Celebre tra gli antichi, la sua fama giunge, ben presto, ai moderni al punto da esercitare una forte influenza anche tra i rappresentanti della poesia italiana.
La vita e gli esordi letterari di Ovidio
Molte delle notizie di cui disponiamo su Publio Ovidio Nasone, ci vengono dallo stesso poeta che ci ha lasciato una preziosa testimonianza del suo operato.
Nasce a Sulmona nel 43 a.C. da una famiglia di rango equestre e frequenta, sin dall’adolescenza, le scuole dei rètori più famosi, muovendosi tra Roma e Grecia.
In giovane età, entra nel circolo letterario di Messalla Corvino e inizia a dar prova delle sua formidabili abilità di versificazione: nel 20 a.C. cura, infatti, la sua prima edizione di una raccolta di elegie latine, dal titolo Amores
Agli Amores seguirono altre opere appartenenti, sempre, al genere elegiaco: le Heroides, realizzate dopo il 15 a.C, e l’Ars amatoria, composta tra l’1 a.C. e l’1 d.C.
L’esilio di Ovidio
La prolifica attiva letteraria di Publio Ovidio Nasone, purtroppo, subisce una brusca interruzione nell’8 d.C, quando viene condannato da Augusto alla relegatio (relegazione) nell’isola di Tomi.
Non si conoscono le motivazioni che si nascondono dietro questo provvedimento, ciò che è certo è che a Roma Ovidio non fece più ritorno, morendo nella suddetta isola nel 18 d.C.
Per un approfondimento su quest’ultimo tema e sulla vita di questo illustre personaggio romano, si invita il lettore a consultare un’elegia dello stesso, si tratta della seguente: Tristia, IV, 10.
Le Metamorfosi
L’opera più nota e più importante del poeta latino è il grande poema dal titolo Metamorphosĕon libri (Libri delle trasformazioni), appartenente al genere dell’epica mitologica.

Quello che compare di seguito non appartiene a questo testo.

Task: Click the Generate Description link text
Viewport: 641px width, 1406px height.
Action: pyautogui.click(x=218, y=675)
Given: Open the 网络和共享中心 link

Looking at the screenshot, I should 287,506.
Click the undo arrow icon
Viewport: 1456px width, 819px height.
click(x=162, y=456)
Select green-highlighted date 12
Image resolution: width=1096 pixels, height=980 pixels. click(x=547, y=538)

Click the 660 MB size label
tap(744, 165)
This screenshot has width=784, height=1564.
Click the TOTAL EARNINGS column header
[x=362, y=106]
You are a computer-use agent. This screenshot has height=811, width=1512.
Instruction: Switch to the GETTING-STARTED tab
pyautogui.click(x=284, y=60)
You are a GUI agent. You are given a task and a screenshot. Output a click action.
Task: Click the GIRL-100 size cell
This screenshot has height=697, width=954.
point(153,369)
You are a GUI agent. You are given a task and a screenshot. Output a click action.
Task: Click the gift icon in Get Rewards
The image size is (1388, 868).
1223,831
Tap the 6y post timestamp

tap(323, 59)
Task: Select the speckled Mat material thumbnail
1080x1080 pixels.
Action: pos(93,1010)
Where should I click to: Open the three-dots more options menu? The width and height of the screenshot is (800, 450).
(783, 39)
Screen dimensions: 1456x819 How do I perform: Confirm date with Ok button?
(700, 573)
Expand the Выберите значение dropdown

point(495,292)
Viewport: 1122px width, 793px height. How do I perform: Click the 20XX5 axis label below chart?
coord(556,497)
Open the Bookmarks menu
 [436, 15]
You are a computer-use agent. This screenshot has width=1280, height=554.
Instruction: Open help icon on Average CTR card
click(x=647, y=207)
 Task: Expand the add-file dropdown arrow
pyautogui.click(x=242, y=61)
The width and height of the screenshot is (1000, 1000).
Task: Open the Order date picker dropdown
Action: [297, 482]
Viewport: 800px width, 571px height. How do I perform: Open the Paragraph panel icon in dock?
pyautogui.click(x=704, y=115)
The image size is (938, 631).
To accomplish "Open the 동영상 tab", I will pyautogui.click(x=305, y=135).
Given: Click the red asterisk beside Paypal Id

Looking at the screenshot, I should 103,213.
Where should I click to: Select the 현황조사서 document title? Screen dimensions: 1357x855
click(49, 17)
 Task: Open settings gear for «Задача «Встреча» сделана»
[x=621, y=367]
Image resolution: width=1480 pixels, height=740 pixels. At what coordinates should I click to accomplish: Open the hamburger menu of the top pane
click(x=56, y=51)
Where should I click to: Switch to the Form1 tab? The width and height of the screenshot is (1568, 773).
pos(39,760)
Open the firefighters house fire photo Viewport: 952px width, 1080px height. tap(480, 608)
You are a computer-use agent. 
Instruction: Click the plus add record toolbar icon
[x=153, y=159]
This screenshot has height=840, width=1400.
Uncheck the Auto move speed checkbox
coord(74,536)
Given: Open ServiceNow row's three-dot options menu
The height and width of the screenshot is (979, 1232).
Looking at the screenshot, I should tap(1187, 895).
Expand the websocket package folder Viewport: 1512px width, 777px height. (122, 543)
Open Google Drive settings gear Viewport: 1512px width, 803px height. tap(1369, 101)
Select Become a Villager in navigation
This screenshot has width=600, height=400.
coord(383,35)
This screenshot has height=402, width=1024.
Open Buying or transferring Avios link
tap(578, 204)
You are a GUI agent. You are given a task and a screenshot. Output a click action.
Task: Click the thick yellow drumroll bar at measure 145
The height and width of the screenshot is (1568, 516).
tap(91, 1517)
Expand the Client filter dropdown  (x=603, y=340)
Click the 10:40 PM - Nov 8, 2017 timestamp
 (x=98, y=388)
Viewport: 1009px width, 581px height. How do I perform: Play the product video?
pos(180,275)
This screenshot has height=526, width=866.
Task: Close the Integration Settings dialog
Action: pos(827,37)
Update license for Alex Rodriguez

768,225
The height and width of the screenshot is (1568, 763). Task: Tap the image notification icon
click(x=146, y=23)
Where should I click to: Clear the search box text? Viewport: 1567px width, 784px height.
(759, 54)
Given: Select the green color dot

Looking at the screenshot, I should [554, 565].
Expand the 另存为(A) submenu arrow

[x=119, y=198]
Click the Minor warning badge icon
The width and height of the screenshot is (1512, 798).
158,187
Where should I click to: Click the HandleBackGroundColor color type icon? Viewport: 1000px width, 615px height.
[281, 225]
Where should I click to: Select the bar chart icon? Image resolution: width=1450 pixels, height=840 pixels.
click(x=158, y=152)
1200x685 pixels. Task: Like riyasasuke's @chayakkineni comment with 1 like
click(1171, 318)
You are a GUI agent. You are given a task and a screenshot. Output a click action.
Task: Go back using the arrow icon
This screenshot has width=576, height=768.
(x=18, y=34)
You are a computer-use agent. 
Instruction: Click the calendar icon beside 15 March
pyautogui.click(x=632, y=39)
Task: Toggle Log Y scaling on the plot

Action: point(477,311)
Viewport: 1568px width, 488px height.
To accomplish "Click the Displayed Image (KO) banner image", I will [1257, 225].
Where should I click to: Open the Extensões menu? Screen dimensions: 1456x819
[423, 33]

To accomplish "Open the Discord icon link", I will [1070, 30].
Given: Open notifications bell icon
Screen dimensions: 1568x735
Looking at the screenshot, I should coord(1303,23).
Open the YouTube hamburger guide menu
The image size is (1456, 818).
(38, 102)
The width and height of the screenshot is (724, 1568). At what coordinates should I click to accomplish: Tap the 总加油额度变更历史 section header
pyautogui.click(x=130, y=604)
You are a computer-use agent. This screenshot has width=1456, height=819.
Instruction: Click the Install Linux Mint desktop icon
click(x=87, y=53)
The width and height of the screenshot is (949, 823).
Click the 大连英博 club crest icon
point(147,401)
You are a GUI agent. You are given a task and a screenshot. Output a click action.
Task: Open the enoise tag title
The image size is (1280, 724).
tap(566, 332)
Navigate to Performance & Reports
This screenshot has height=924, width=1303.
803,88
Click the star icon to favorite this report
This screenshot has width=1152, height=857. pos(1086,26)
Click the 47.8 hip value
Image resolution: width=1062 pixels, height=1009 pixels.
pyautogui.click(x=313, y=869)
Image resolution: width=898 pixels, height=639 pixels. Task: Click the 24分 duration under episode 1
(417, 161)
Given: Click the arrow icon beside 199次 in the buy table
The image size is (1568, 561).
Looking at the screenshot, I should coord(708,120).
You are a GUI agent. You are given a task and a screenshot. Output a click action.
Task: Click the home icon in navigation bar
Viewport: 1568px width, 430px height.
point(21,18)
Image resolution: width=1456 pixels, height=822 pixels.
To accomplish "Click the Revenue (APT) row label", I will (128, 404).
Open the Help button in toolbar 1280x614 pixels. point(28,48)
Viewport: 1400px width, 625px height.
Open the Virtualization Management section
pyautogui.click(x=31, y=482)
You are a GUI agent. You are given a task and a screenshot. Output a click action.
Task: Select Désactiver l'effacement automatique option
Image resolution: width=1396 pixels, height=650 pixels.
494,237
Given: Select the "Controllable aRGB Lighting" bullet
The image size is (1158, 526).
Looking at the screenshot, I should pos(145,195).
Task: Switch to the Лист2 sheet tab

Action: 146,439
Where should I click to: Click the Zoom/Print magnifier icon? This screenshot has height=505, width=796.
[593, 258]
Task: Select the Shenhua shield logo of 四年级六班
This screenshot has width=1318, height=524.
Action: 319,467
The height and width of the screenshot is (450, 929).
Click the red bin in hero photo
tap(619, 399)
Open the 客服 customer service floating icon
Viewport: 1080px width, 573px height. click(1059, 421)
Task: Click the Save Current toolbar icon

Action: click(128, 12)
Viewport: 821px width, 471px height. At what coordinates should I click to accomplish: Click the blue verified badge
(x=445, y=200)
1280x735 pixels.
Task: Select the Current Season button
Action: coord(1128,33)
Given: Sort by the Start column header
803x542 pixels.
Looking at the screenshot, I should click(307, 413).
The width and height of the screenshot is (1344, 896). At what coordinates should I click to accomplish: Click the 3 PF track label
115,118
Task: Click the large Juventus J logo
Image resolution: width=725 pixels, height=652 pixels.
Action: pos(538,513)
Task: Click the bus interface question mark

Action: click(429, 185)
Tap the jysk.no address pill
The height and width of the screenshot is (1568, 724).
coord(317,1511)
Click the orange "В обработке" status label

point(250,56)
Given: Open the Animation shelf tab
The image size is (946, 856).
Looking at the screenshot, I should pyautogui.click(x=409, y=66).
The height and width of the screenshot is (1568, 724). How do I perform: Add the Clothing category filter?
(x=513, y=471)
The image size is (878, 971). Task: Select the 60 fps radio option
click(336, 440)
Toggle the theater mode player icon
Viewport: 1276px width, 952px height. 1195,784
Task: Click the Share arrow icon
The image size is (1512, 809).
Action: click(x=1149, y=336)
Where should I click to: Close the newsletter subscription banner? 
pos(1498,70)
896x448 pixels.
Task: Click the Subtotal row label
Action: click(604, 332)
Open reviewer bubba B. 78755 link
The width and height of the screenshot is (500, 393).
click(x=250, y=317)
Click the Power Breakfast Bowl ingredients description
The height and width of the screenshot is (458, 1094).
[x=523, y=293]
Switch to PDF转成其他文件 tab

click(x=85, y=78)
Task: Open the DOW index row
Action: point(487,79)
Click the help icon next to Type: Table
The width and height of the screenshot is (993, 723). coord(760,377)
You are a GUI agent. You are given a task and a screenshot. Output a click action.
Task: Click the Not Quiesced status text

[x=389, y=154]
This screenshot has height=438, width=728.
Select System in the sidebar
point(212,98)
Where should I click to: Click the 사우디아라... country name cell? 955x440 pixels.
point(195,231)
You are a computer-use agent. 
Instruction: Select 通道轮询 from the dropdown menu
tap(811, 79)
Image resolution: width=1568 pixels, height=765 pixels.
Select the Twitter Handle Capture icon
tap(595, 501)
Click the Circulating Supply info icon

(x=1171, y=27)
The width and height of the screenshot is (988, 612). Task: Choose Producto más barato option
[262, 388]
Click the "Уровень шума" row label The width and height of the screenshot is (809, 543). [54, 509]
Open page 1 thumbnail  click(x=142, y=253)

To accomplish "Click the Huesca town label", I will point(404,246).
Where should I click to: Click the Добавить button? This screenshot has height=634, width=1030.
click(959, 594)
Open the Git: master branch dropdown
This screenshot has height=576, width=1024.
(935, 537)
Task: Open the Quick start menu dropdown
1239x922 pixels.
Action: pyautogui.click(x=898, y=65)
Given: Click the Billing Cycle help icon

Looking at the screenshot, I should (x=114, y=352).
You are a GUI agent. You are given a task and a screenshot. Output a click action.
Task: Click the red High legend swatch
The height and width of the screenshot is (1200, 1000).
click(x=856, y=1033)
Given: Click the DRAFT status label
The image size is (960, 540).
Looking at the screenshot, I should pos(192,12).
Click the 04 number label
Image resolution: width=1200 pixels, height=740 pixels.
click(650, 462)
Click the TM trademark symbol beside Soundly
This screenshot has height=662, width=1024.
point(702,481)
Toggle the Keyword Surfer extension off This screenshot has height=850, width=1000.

L’intenzione di addentrarsi nel campo dell’epica è chiarita dal poeta nel breve proemio, premesso all’opera:
In nova fert animus mutatus dicere formas
Corpora; di, coeptis (nam vos mutastis et illas)
Adspirate meis primaque ab origine mundi
ad mea perpetuum deducite tempora carmen!
L’animo mi spinge a cantare le trasformazioni in nuovi
esseri; o dèi (perché a voi si devono anche quei mutamenti),
siate propizi alla mia impresa, e dalla prima origine del mondo
fino ai tempi miei ordite un canto continuato!
(Metamorfosi, I, vv. 1-4; trad. G. Garbarino)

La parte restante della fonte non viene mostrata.